> [Assignment]: Your task is to return, word for word, only the lines from the line with "Given: Click the save icon in dialog header" through the close of the data. Exclude all pictures.

[Items from a data source]
----
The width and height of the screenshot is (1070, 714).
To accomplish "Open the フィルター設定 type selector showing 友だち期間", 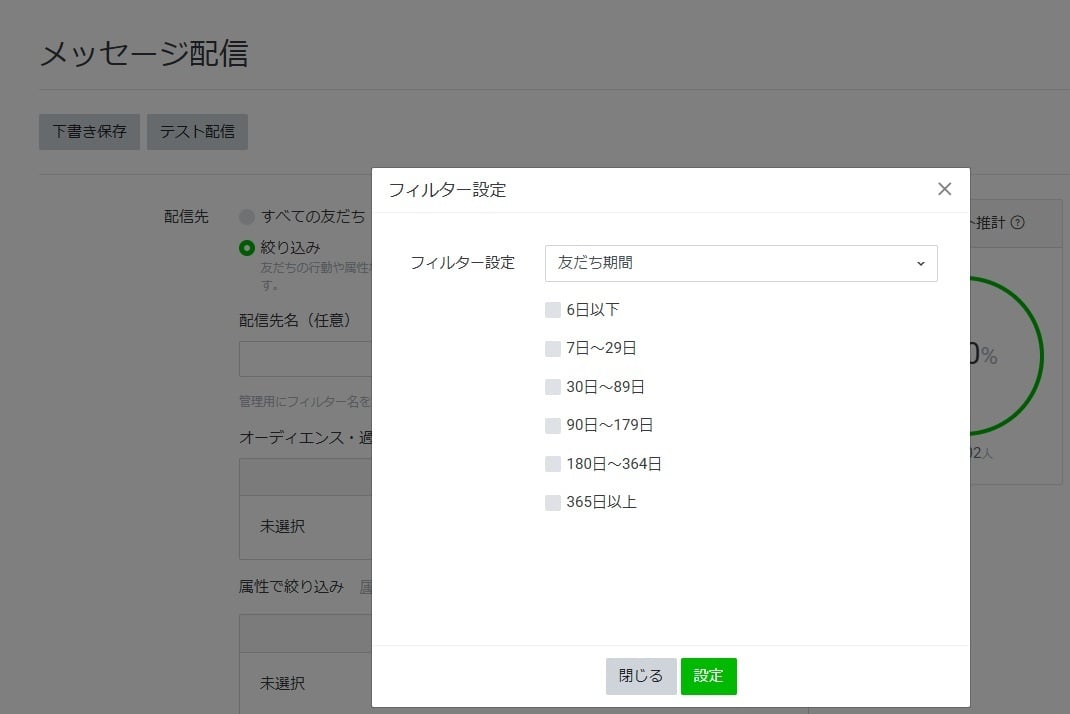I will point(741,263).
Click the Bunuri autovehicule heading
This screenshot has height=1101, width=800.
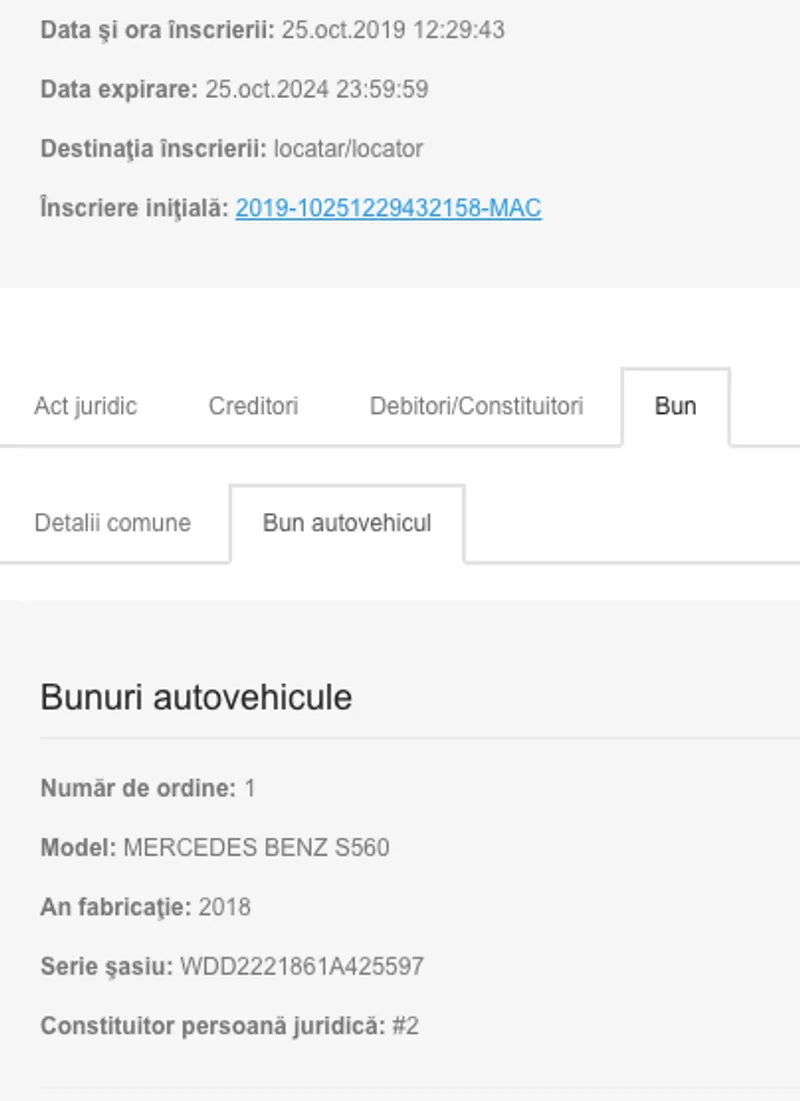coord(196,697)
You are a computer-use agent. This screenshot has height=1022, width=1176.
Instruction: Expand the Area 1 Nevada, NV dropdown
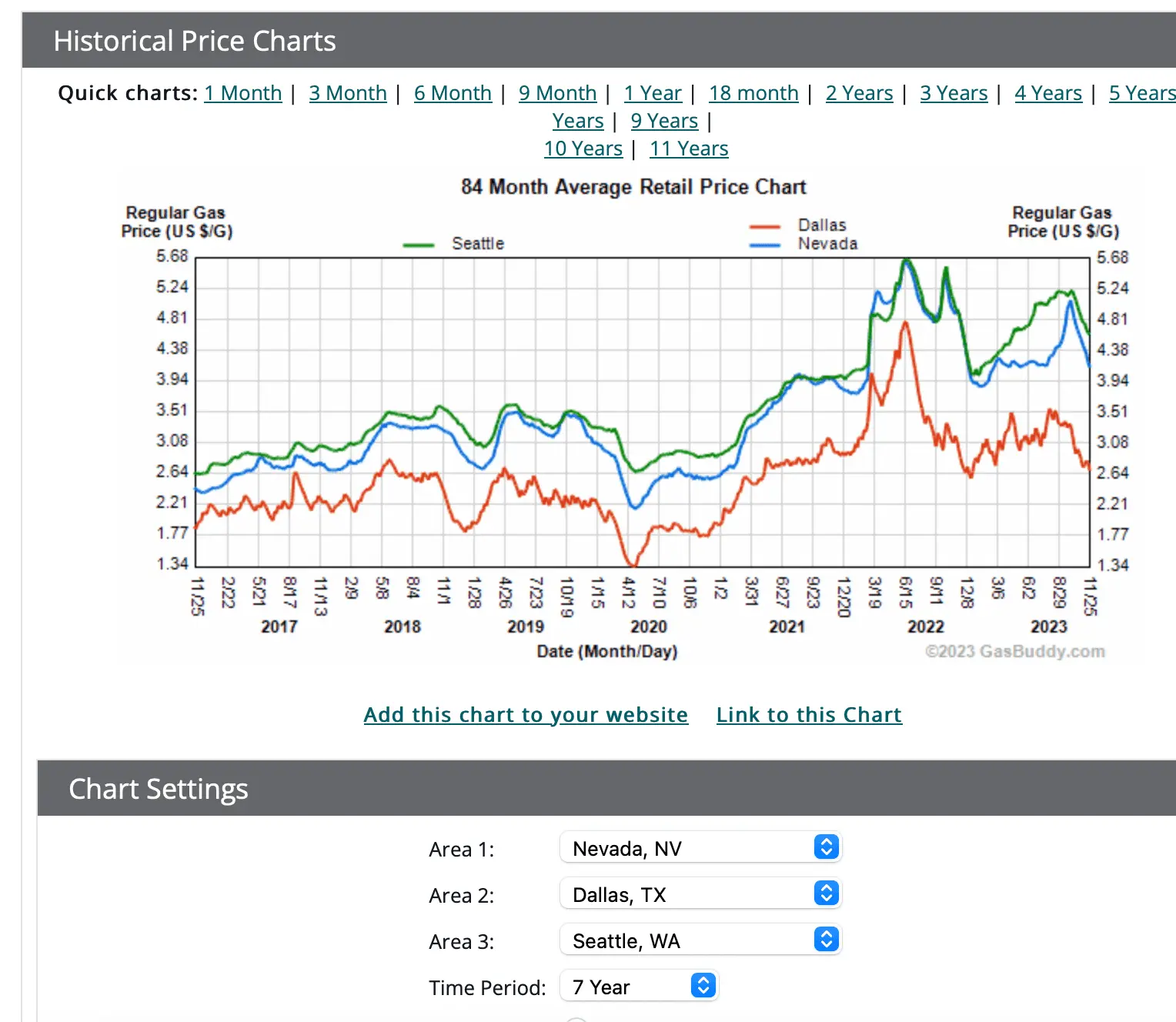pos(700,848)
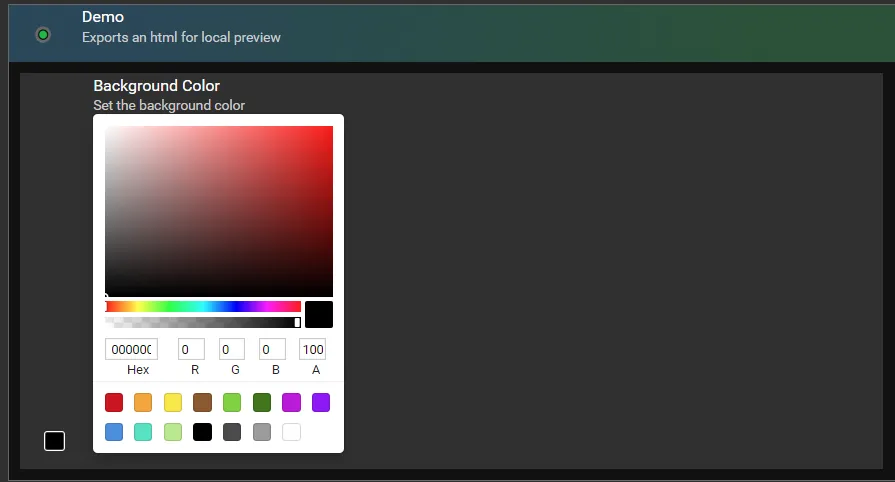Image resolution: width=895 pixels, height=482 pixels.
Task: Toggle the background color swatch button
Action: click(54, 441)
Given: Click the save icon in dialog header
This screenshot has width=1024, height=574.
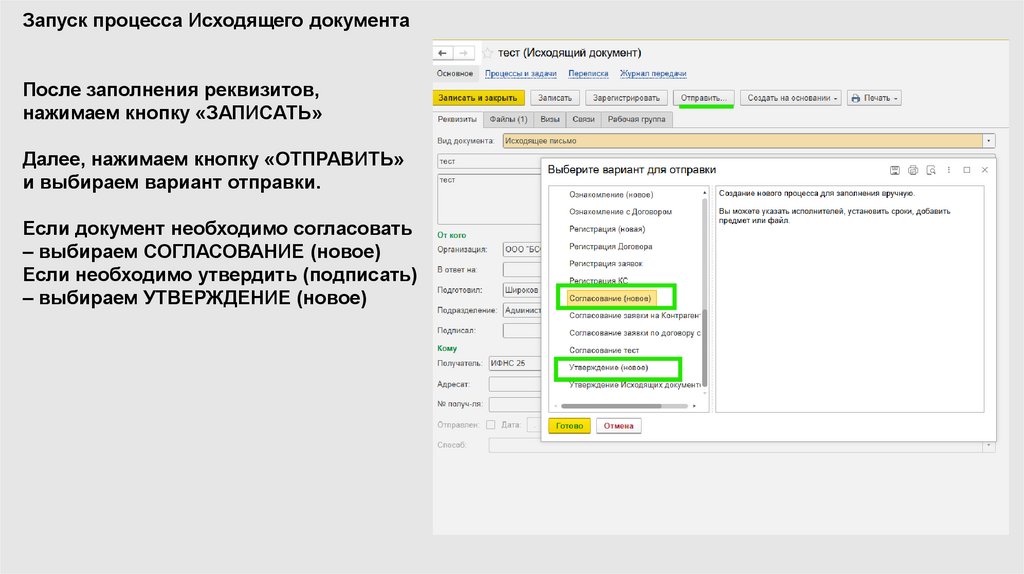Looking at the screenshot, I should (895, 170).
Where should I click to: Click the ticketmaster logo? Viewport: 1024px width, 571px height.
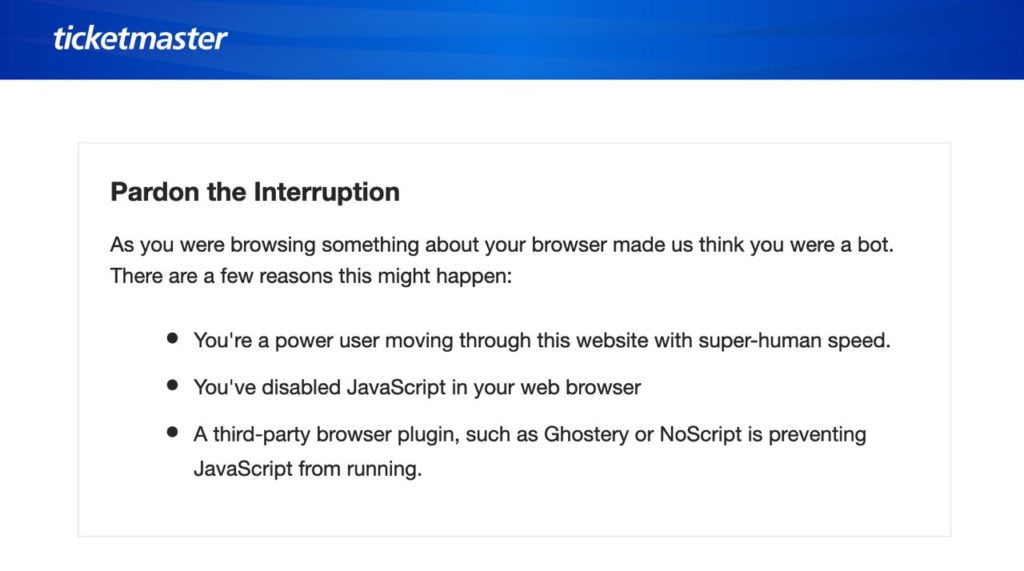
----
> [Completed exercise]:
Given: Click the save icon in dialog header
This screenshot has width=1024, height=574.
Looking at the screenshot, I should (895, 170).
Where should I click to: Click the ticketmaster logo? Viewport: 1024px width, 571px height.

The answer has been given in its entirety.